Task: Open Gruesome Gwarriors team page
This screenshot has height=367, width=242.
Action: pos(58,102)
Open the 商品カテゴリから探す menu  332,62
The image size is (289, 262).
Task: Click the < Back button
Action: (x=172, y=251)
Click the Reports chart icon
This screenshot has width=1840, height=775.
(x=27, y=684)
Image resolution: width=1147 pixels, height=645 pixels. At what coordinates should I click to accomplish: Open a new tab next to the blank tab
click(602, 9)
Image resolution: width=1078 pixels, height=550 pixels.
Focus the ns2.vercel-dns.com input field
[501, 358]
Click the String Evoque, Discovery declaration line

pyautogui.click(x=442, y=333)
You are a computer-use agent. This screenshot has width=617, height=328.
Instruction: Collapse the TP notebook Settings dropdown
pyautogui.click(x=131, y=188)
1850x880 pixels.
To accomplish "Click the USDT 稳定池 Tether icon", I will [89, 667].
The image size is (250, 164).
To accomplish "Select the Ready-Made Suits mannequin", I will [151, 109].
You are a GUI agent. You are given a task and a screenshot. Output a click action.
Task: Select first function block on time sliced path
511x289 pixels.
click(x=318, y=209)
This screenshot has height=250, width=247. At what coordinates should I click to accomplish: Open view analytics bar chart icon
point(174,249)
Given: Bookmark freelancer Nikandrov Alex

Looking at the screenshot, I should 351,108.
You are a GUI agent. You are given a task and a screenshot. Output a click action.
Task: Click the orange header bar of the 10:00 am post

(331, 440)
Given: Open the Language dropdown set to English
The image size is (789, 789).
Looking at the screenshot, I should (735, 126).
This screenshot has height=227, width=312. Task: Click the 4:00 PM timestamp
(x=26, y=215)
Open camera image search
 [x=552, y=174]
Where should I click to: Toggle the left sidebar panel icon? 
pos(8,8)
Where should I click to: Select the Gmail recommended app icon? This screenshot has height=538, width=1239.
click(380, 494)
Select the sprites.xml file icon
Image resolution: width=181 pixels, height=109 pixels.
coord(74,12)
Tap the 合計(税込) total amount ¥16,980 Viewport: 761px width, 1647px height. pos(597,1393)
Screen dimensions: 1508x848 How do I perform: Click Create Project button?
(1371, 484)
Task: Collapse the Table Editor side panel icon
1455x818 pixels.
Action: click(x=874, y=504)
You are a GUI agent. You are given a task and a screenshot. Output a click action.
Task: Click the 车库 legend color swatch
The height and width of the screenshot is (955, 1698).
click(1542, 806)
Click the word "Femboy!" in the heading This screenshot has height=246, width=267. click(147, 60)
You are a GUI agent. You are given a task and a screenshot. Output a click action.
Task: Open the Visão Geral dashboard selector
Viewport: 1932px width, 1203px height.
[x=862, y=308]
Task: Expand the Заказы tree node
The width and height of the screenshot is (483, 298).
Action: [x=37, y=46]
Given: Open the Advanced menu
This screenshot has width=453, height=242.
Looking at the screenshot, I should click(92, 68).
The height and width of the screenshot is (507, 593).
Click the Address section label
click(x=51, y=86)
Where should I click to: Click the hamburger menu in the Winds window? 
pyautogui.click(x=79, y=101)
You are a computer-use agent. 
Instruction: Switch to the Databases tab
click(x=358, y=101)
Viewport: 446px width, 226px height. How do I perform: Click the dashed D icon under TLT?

====

- SET EXERCISE
Find every line in the records that contains the string "button", and copy each such line in full.

- ANSWER TO THIS TASK
Task: Click the < Back button
Screen dimensions: 1508x848 How do I perform: Click Create Project button?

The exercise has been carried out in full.